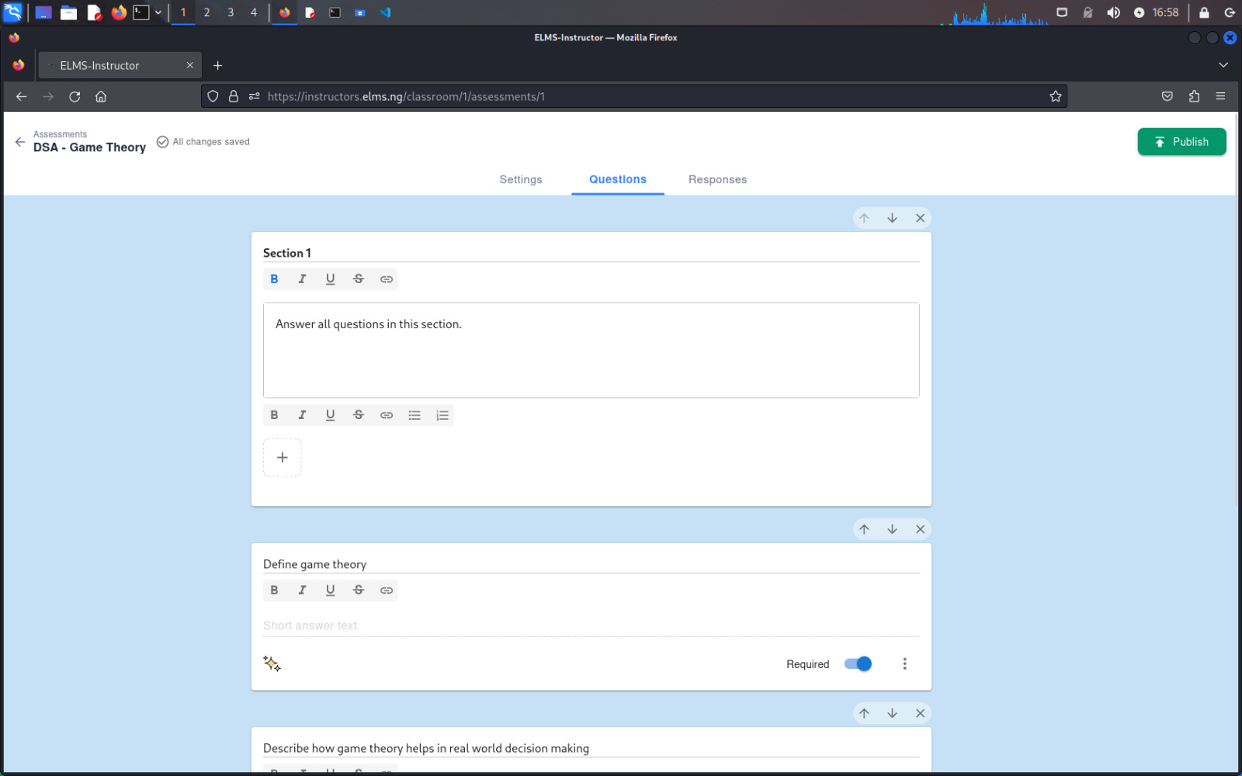The image size is (1242, 776).
Task: Expand the list of all browser tabs chevron
Action: pyautogui.click(x=1223, y=64)
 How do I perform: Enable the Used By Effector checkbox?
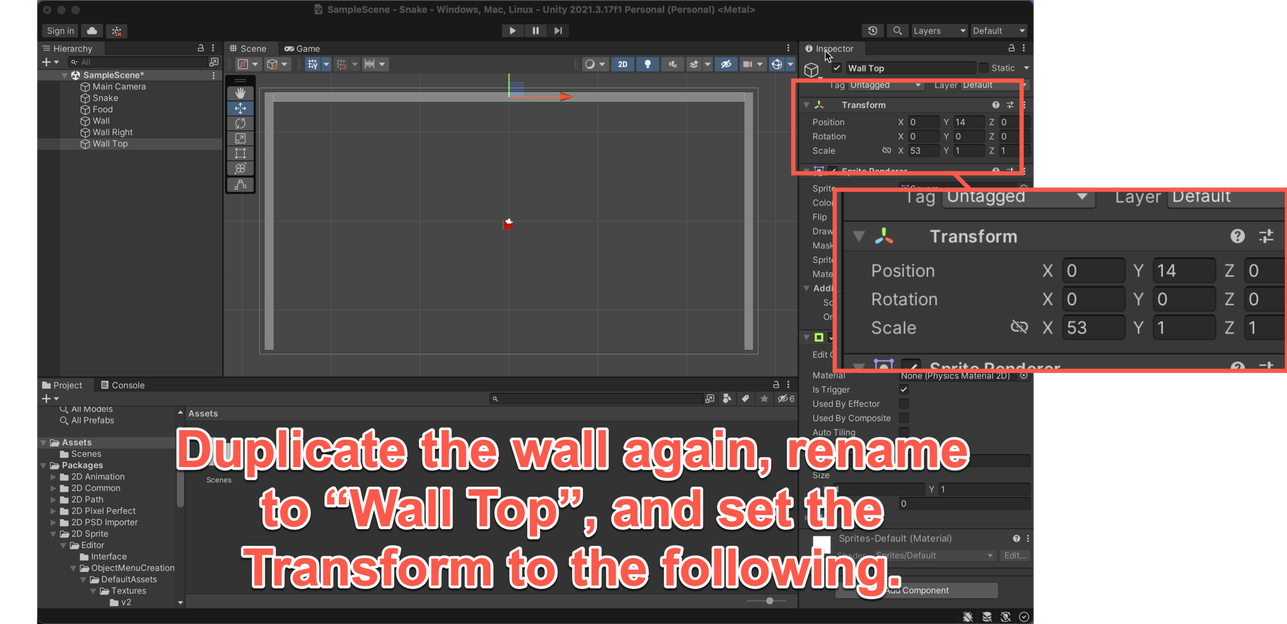point(903,404)
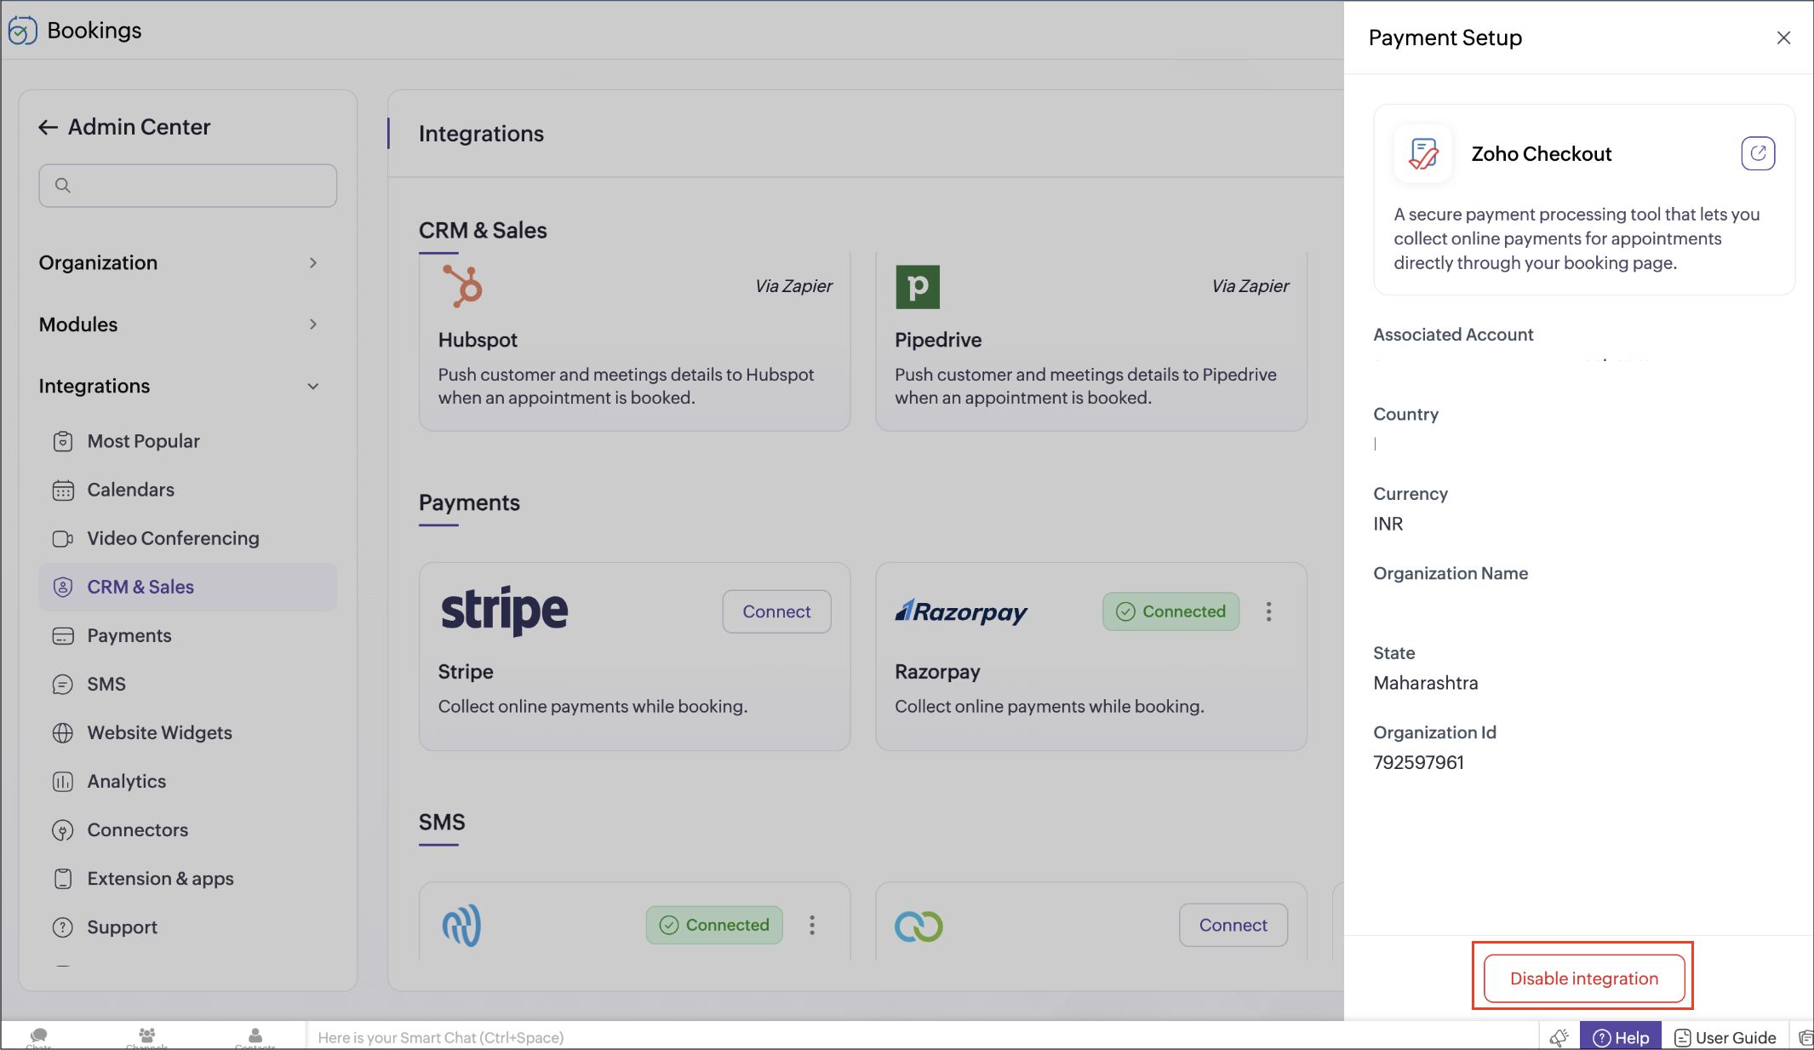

Directions for this task ▸ From the line containing "How do I perform: Enable" through the last line of the listing, inclusive, transcribe every line exactly and nothing else; the pictures stay out.

Answer to the problem ▸
 How do I perform: Enable the Used By Effector checkbox?
point(903,404)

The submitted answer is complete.